[Stored data]
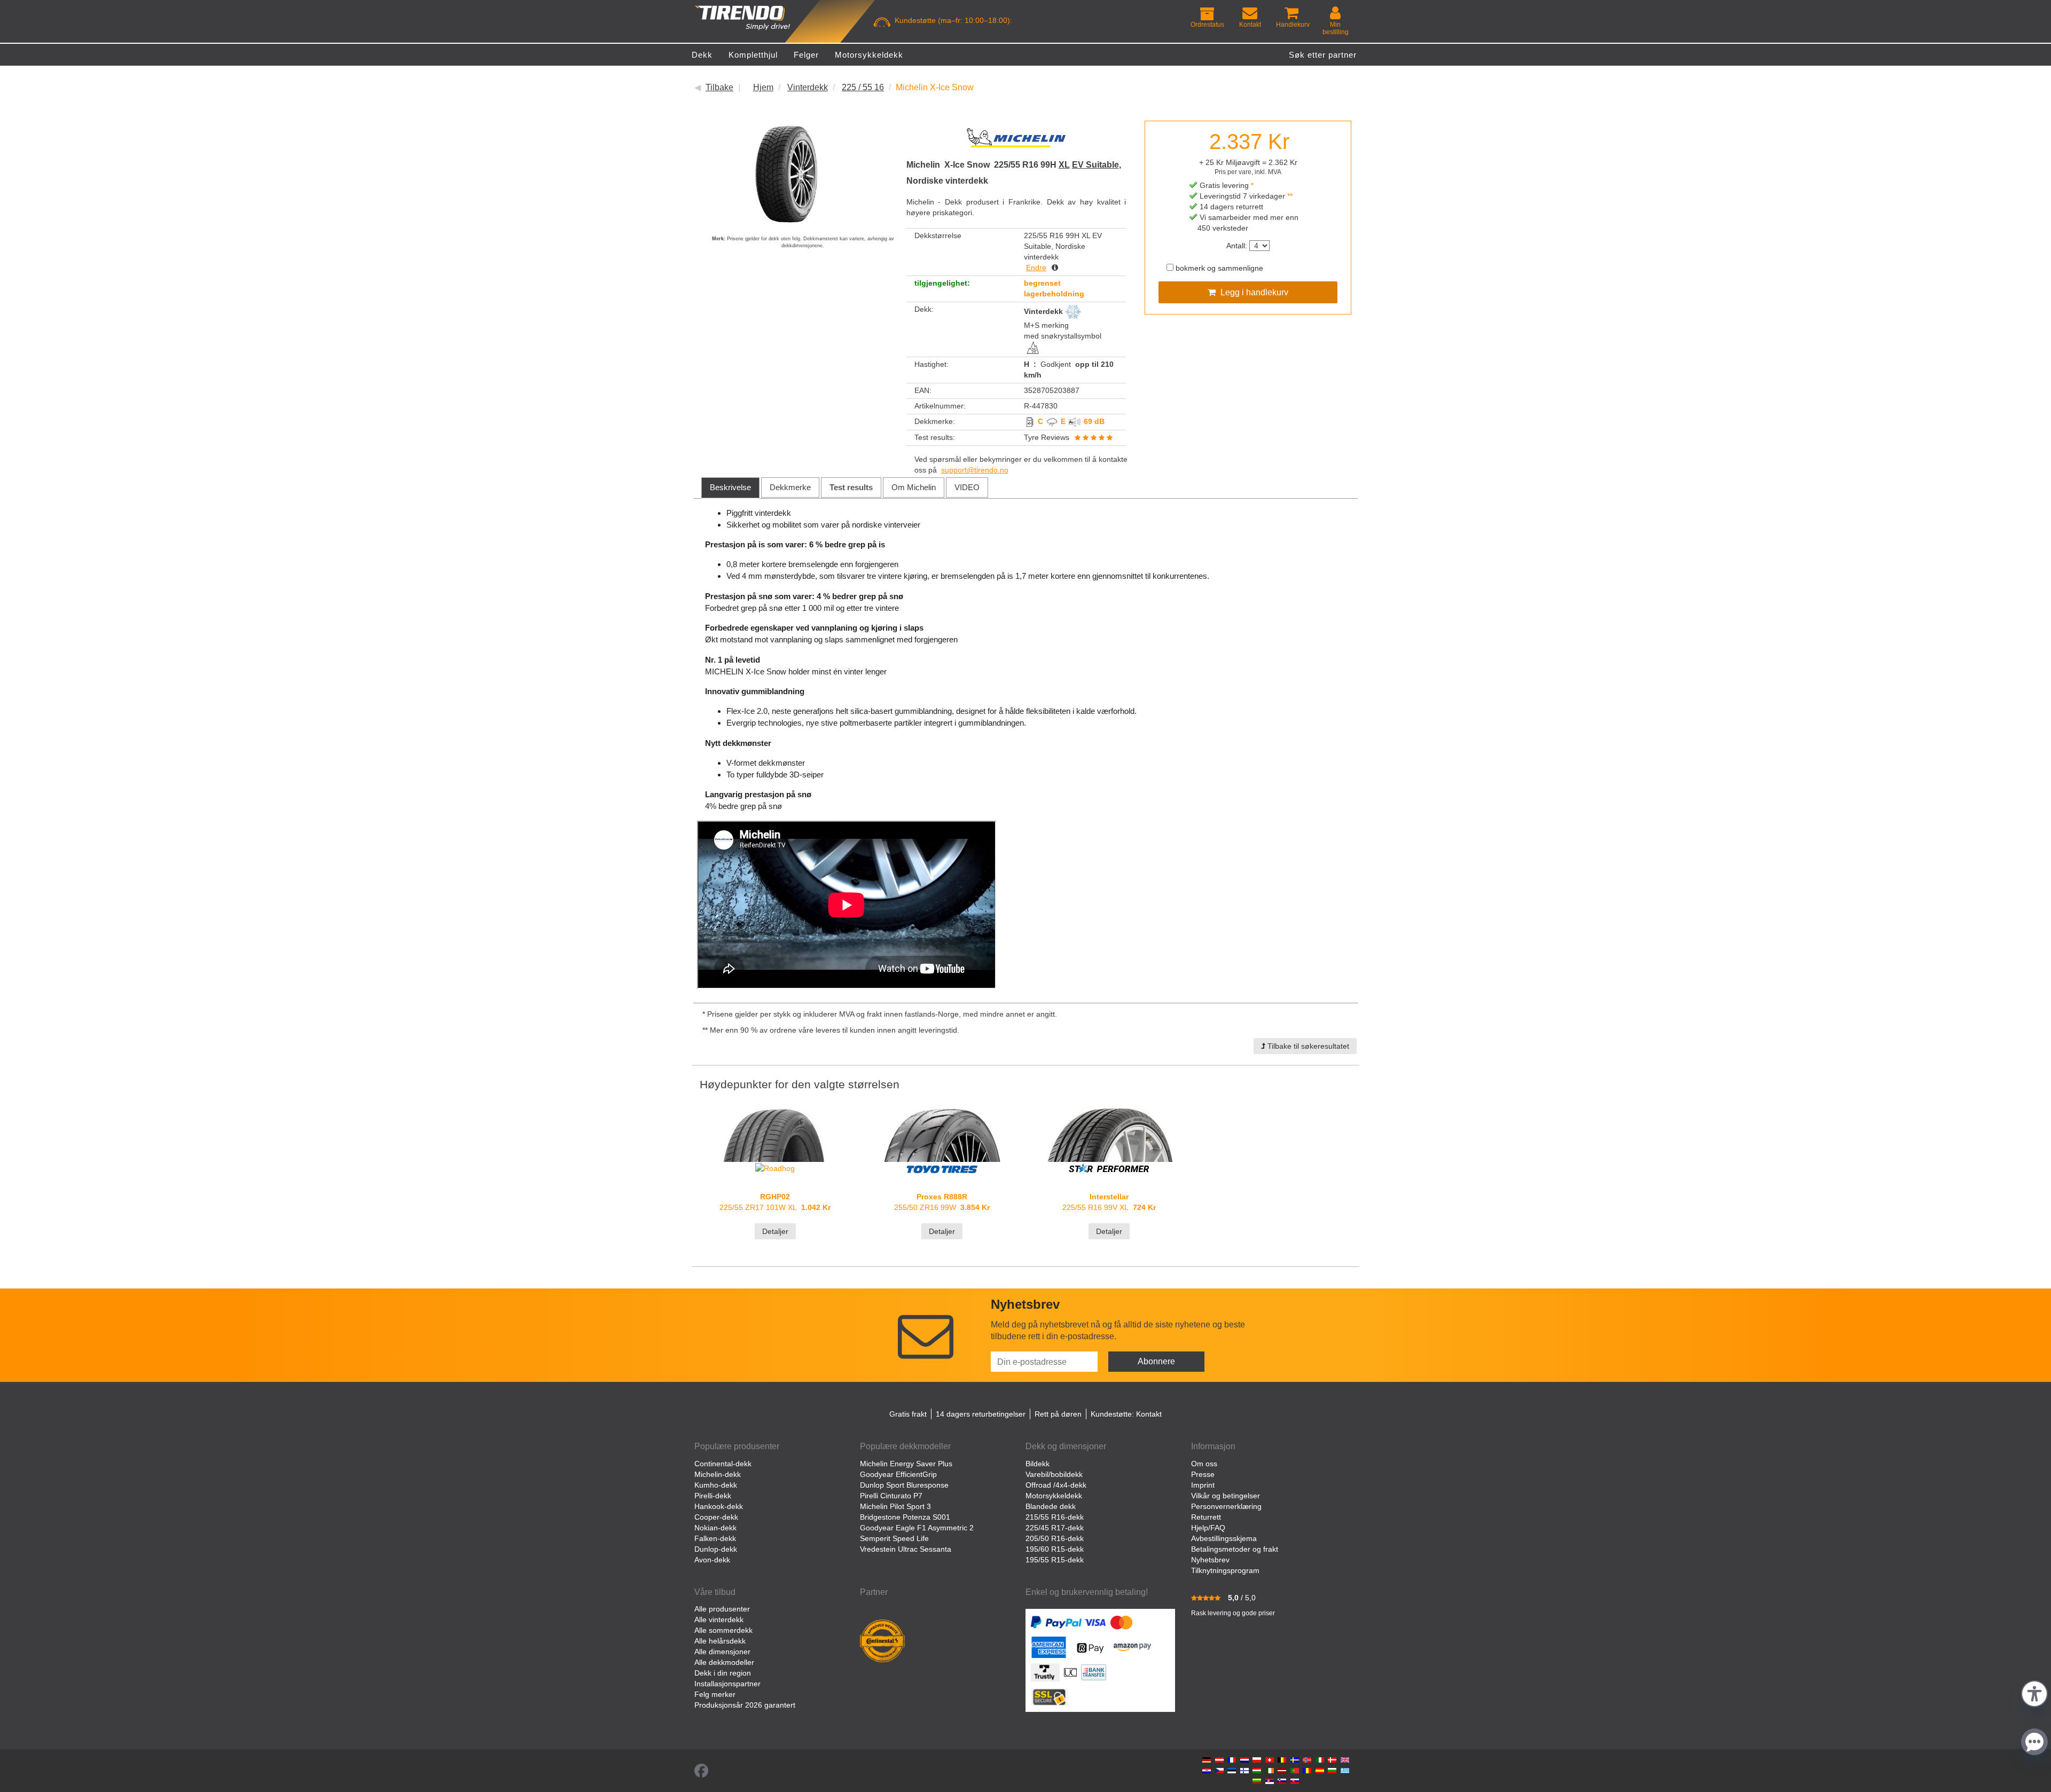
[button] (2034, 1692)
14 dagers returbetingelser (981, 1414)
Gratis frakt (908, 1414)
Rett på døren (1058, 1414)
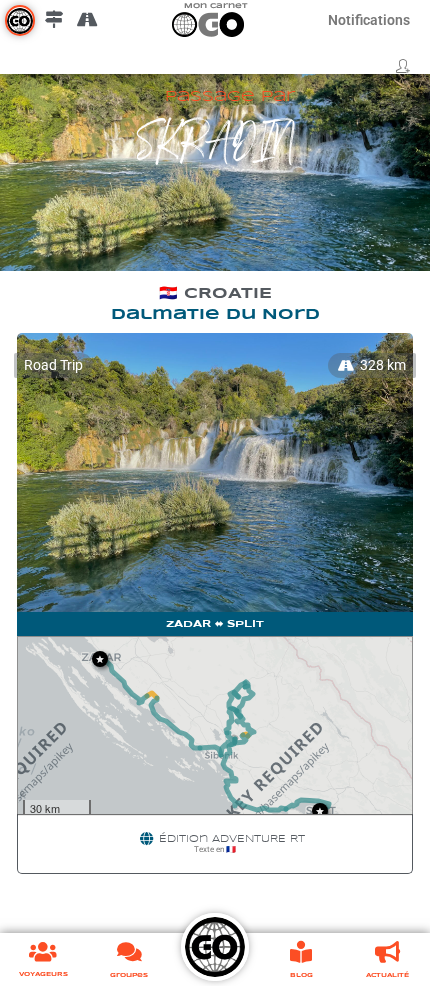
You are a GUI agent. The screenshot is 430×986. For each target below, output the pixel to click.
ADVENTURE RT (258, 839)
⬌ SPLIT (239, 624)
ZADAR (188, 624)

WORK REQUEST >> Keep the pictures out of the copy and return the rest of the data above exactly.

EXERCISE OUTPUT >>
[button] (2034, 1692)
14 dagers returbetingelser (981, 1414)
Gratis frakt (908, 1414)
Rett på døren (1058, 1414)
You are a GUI agent. The screenshot is 430×986. For each target below, output the pixel to click.
ADVENTURE RT (258, 839)
⬌ SPLIT (239, 624)
ZADAR (188, 624)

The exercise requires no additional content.